*** 選定本文 ***

その中には日本の高梨沙羅もいた。団体戦の1本目を飛んだあとに失格を告げられ、涙にくれる光景、それでも必死に2本目に挑んだ場面を覚えている人も少なくはないだろう。
あれから1年あまりが経ち、新たなシーズンが進んでいる。だが、開幕前に解決へ向けた取り組みもあったにもかかわらず、問題は解消されていない。いや、むしろ深刻になっているきらいもある。
高梨の“再違反”はウエストが2cm大きかった
女子に先駆けてワールドカップ開幕を迎えた男子は象徴的だった。第2戦目で小林陵侑がスーツの規定違反で失格となり、開催地ポーランドの英雄ストッフも違反。有力選手たちによる違反が相次いだのだ。

***

課題 1. スキージャンプのスーツ規定違反を扱った本文に名前が出てくる選手を、すべて挙げなさい。
課題 2. 本文のうち「女子に先駆けて」で始まる段落を、主な事実を残して短くまとめなさい。
課題 3. スキージャンプのスーツ規定違反についての本文を、最後の文の後から書き継ぎなさい。
この後に続く資料は、本文とは別個の素材である。

*** 提供資料 ***

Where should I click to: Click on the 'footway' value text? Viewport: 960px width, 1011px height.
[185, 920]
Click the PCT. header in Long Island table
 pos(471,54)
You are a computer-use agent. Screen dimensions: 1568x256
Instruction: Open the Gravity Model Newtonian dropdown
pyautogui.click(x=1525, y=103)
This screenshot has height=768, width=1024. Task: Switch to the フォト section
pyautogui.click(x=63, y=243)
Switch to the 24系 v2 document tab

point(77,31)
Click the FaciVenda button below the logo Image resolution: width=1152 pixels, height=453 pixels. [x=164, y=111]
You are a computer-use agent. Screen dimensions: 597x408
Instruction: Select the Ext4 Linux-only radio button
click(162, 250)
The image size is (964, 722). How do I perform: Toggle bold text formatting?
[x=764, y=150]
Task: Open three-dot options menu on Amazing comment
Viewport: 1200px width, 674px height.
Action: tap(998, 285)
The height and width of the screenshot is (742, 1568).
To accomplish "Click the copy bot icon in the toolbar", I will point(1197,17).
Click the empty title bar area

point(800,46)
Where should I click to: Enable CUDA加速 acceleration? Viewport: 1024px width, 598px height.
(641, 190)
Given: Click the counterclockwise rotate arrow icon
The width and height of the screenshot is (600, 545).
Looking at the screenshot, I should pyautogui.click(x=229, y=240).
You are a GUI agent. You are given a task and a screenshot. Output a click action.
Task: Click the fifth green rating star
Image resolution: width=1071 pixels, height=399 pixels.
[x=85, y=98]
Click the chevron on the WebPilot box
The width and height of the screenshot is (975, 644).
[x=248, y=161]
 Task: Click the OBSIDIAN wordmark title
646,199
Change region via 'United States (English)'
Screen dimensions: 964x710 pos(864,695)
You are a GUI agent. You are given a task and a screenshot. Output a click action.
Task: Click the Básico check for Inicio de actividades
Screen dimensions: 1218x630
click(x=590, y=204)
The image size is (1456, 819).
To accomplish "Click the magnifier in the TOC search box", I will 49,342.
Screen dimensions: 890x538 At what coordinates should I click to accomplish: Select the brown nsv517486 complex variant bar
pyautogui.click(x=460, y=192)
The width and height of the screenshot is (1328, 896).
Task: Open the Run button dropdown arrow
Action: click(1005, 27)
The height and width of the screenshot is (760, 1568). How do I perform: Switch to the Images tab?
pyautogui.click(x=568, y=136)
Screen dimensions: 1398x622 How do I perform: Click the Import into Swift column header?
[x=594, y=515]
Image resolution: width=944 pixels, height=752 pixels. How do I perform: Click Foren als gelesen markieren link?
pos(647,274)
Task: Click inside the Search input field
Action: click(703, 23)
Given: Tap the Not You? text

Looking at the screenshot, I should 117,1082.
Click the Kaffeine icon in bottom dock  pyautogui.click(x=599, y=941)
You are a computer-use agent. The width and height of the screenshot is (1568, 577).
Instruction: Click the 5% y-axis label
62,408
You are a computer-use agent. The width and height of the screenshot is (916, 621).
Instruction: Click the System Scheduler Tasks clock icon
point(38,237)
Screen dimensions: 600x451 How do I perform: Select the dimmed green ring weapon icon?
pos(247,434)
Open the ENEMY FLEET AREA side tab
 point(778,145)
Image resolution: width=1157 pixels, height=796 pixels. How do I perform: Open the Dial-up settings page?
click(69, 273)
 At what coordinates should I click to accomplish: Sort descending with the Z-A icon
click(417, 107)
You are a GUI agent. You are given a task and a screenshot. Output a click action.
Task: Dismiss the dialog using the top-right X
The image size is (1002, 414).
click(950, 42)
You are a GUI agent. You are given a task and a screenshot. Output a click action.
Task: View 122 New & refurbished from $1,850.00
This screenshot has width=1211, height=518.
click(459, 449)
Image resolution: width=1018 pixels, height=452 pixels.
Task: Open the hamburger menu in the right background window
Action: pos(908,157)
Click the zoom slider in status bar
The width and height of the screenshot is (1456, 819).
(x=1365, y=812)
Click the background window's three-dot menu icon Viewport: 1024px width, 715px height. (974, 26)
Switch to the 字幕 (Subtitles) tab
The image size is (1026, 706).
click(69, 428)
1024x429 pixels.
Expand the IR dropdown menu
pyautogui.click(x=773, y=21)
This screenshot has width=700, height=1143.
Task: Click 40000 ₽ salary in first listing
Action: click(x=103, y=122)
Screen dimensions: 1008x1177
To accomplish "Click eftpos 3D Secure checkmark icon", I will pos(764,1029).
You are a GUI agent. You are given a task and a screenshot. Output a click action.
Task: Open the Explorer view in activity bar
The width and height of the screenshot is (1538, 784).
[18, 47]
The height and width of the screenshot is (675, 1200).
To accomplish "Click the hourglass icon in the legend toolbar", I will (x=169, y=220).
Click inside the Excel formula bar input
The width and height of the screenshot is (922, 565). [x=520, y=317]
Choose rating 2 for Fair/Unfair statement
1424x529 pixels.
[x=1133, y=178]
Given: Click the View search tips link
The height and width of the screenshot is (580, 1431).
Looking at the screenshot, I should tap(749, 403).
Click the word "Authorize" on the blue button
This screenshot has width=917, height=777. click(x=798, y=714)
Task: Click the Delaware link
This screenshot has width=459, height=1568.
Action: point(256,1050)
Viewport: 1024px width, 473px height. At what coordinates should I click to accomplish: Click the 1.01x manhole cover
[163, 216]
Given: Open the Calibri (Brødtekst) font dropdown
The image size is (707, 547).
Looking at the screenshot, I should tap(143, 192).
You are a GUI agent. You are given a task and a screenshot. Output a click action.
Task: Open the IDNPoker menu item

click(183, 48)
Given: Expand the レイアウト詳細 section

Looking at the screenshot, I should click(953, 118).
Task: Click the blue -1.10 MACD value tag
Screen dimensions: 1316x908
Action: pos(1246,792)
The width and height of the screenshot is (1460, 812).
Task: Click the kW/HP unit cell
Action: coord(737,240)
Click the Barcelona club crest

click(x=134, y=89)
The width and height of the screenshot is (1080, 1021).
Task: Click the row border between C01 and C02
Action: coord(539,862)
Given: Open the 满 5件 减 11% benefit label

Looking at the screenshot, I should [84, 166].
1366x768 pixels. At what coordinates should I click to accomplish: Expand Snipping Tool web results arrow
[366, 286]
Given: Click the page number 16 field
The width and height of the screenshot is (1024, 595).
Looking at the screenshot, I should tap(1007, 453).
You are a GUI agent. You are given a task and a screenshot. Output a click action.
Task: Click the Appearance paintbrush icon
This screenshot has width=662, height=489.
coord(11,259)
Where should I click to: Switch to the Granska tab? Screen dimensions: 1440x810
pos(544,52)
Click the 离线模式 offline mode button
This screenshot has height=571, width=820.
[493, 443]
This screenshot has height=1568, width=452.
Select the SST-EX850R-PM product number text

***

解答 1. 高梨沙羅、小林陵侑、ストッフ

解答 2. 女子より先に開幕した男子ワールドカップでは、第2戦で小林陵侑がスーツの規定違反により失格となり、地元ポーランドの英雄ストッフも違反するなど、有力選手の違反が相次いだ。

解答 3.
その後も、スーツの規定違反は例年に比べ倍にのぼると指摘が出るほど相次いだ。1月7・8日に札幌で行われた女子のワールドカップでは2日間で計5名がスーツ違反となった。その中には昨シーズンの総合チャンピオンであるマリタ・クラマー、小林諭果らが含まれる。
そして翌週、蔵王で行われたワールドカップ第13戦では高梨沙羅が失格となった。横川朝治ヘッドコーチが取材に対応し、ウエストが2cm大きかったこと、大会を通じて同じスーツを使用していたことを説明した上で、「その前はOKだったということはやせちゃっているのかな」と語っている。高梨本人は取材に応じられなかったことにショックの大きさがうかがえる。